Nothing in the amended statute suggests that the Legislature intended that, after the law’s effective date, a PIP carrier would be able to file a reimbursement claim that would strip an insured *403of PIP benefits already paid to defray medical expenses. The Legislature could not have intended for another paraplegic or seriously injured insured to suffer under the pre-amendment statute while the PIP carrier was made whole. Indeed, the PIP carrier here, GEICO, has received a windfall because plaintiffs mother dutifully paid premiums for the very benefits that the majority has withdrawn from her son.

In the end, the majority has failed to give the amended statute the true prospective effect intended by the Legislature and therefore allows one further injustice under the old statute.

II.

For the reasons expressed, I respectfully dissent.

Defendants included a number of individuals and entities: Roselle EZ Quick, LLC, L & J Liquor & Deli, Harshira Patel, Suresh Patel, Gregory Parisi, and Intrepid Investigations.
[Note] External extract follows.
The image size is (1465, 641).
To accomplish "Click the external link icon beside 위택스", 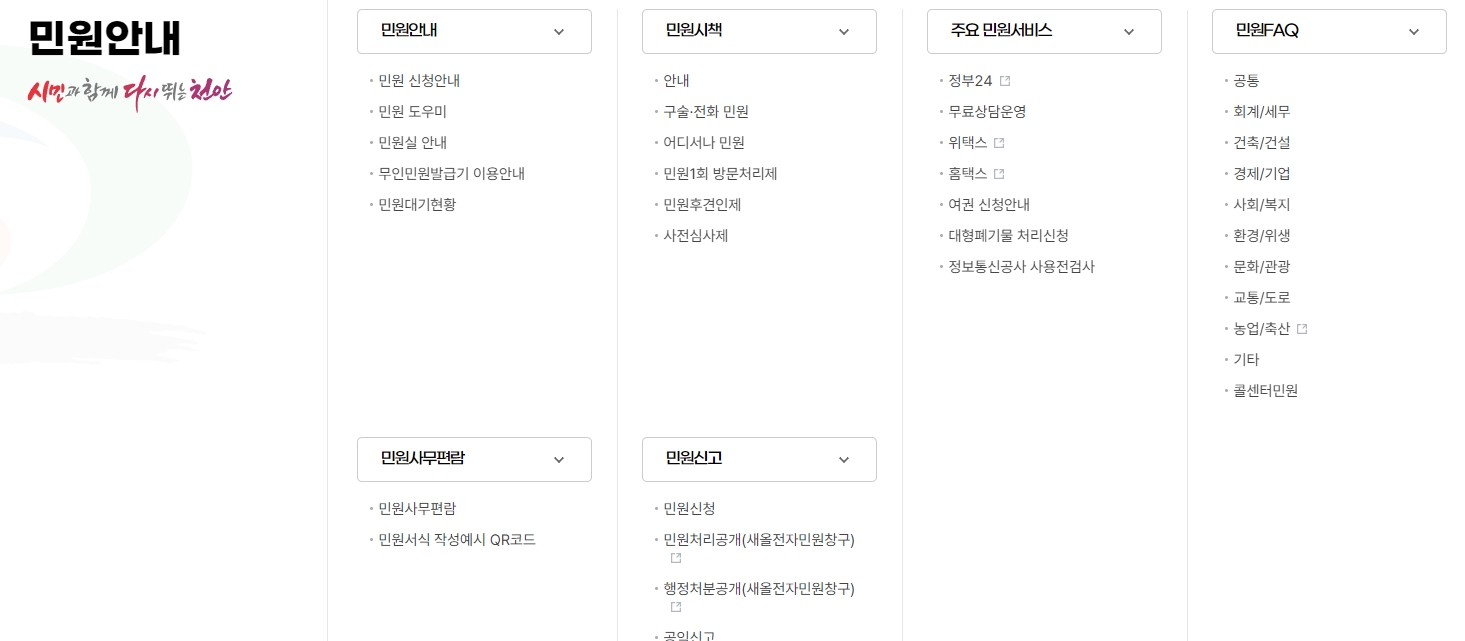I will click(998, 142).
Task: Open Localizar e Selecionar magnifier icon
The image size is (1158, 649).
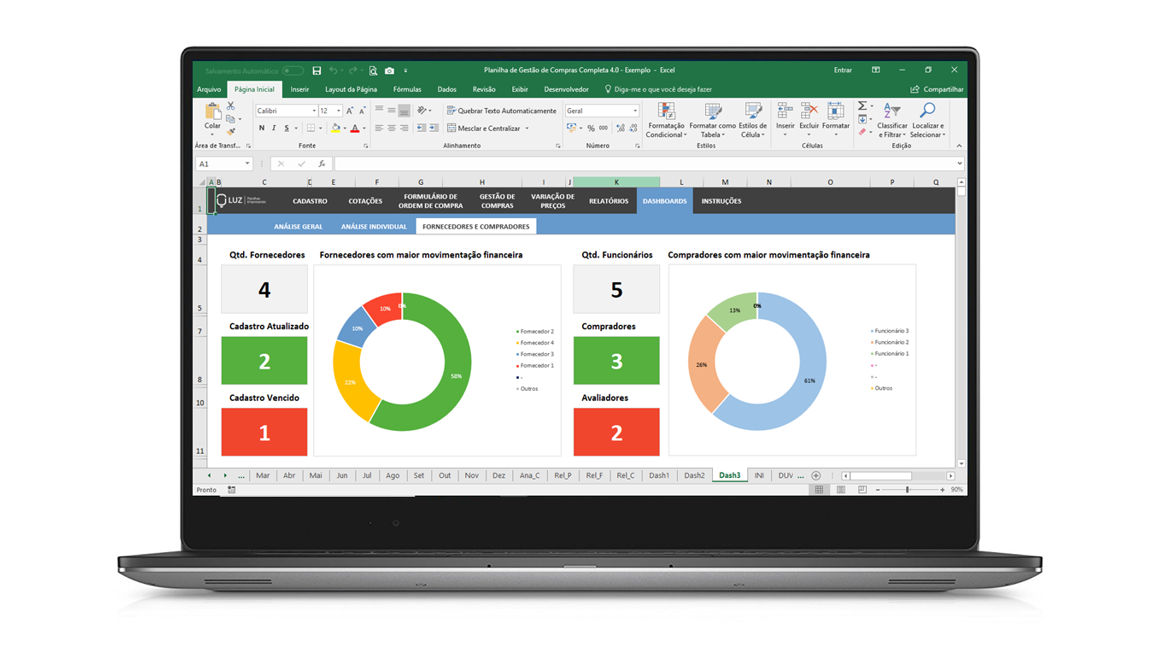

Plaintiff was covered under his mother's insurance policy.

The pre-amendment version of N.J.S.A. 39:6A-9.1 provided that "[a]n insurer ... paying benefits pursuant to ... personal injury protection benefits ... as a result of an accident occurring within this State, shall ... have the right to recover the amount of payments from” certain tortfeasors. See L. 2003, c. 89.